Taken together, the news has turned the gradual sell-off in Greece’s financial markets over the last couple of months into a stampede. Yields on three-year government bonds, which would be the most sensitive to a default, shot up by over 3.3 percentage points to nearly 28% in the European morning. By contrast, Italy, which has over €2.1 trillion in debts to service, pays only 0.29% on its three-year bonds, thanks to the European Central Bank’s unprecedented policy of easy money.

(Interestingly, today has been one of the first times this year that broader European markets have reacted to scares out of Greece, with stocks down and bond yields higher in a number of the weaker Eurozone members. But that comes after weeks of almost uninterrupted rallying since the ECB opened the liquidity spigots).

 

Greece just about scraped enough money together for this month’s instalment on its debts to the IMF, and it also managed to roll over some short-term treasury bills earlier this week, but it owes another €747 million in May, and most analysts think that it won’t have enough funds to pay both that and pay pensions and public sector wages in full.

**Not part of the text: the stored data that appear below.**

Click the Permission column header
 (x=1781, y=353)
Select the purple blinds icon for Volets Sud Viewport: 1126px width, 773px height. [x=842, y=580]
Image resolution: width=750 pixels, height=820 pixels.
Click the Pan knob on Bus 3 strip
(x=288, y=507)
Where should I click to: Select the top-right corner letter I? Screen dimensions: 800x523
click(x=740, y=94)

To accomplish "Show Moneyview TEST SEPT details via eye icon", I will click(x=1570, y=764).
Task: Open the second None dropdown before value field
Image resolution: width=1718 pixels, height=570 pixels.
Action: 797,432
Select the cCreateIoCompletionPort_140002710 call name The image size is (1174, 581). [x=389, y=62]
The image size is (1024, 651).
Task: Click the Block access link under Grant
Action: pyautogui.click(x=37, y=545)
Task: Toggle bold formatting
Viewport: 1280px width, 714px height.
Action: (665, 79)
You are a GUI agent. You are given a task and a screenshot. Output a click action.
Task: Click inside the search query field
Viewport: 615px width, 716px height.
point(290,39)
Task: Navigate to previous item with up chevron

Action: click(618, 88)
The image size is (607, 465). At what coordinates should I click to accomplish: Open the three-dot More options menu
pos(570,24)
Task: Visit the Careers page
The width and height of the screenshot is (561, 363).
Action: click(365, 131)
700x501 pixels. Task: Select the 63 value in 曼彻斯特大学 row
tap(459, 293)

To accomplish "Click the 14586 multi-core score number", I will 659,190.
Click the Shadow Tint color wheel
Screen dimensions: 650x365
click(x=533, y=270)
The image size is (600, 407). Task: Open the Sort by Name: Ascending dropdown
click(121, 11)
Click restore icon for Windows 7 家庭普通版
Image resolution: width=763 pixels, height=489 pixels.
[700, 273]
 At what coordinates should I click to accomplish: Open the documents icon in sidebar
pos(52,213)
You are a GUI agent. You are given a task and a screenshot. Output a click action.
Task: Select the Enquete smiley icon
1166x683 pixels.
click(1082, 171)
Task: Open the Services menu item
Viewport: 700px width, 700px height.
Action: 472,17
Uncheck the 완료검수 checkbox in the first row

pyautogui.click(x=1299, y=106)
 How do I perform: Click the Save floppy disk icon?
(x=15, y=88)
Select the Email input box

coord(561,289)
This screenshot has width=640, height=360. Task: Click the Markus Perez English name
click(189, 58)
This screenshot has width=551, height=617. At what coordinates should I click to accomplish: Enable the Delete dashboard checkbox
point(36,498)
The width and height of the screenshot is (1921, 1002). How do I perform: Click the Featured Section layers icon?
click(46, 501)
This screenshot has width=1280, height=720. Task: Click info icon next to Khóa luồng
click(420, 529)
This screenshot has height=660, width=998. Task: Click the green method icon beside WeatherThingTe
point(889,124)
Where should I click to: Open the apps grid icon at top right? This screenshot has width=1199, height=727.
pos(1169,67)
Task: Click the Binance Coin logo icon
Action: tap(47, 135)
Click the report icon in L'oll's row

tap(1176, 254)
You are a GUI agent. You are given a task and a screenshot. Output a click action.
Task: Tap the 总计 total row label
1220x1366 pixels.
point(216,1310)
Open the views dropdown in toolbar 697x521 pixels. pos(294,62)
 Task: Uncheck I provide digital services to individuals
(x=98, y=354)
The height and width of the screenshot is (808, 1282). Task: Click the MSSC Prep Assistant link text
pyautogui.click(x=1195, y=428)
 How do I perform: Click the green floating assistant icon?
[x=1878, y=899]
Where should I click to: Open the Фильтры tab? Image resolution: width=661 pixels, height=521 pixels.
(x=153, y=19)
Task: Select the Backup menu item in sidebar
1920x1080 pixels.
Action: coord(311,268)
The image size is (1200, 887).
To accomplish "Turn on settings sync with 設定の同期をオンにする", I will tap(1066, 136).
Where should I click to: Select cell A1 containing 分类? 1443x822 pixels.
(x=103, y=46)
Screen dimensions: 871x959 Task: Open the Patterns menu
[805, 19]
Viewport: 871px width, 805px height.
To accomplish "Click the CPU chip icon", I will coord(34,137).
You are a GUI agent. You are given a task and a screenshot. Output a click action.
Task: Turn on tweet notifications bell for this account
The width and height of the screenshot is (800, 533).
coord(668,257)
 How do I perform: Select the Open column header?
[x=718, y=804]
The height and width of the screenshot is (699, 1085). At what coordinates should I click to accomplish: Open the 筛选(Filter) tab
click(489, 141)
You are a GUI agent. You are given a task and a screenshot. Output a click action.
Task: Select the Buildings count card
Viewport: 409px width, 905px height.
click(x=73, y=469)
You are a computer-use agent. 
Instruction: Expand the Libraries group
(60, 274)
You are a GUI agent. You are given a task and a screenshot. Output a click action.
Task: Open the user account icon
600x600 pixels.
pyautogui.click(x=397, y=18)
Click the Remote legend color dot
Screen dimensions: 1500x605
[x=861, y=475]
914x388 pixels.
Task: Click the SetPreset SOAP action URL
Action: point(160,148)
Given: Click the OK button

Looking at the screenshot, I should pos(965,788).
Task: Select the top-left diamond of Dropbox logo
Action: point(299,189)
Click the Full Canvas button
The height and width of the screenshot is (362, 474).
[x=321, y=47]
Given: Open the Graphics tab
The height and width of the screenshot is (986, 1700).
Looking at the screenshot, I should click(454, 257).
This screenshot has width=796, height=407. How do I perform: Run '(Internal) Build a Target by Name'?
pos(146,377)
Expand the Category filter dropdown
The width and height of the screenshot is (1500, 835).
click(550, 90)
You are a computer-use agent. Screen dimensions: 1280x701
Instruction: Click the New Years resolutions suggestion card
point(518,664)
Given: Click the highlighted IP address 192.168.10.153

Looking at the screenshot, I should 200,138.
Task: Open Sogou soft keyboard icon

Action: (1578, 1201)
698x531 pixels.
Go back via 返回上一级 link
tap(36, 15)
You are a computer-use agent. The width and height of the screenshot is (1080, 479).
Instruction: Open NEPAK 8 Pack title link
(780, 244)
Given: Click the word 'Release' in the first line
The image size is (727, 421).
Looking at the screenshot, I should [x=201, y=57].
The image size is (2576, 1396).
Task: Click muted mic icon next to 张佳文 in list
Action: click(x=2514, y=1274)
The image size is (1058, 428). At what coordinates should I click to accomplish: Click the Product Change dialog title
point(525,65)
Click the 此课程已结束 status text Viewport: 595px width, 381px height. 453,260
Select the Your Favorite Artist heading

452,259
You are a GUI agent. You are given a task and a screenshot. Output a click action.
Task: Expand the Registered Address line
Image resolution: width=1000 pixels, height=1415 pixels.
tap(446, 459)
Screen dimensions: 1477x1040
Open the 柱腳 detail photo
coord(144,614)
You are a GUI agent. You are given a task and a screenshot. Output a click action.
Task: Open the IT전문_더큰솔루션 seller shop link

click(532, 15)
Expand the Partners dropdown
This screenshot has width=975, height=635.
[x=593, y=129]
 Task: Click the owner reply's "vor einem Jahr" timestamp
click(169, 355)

There’s plenty of potential for more bad news flow over the next couple of days, with the world’s finance ministers and central bank governors all gathered in Washington, D.C. for the spring meetings of the IMF and World Bank, a mediafest where the Fund’s measured, official pronouncements of doom and gloom are typically punctuated by wilder and more alarmist comments to journalists by the visiting dignitaries on the sidelines.

As we’ve noted before, defaulting on the IMF wouldn’t necessarily be the end of the world. The Fund’s mills grind just as slowly as the Lord’s, and nowhere near as surely. But no developed-market economy has ever done that yet, and Greece would be taking the brinkmanship that has been the trademark of its debt crisis into completely new territory.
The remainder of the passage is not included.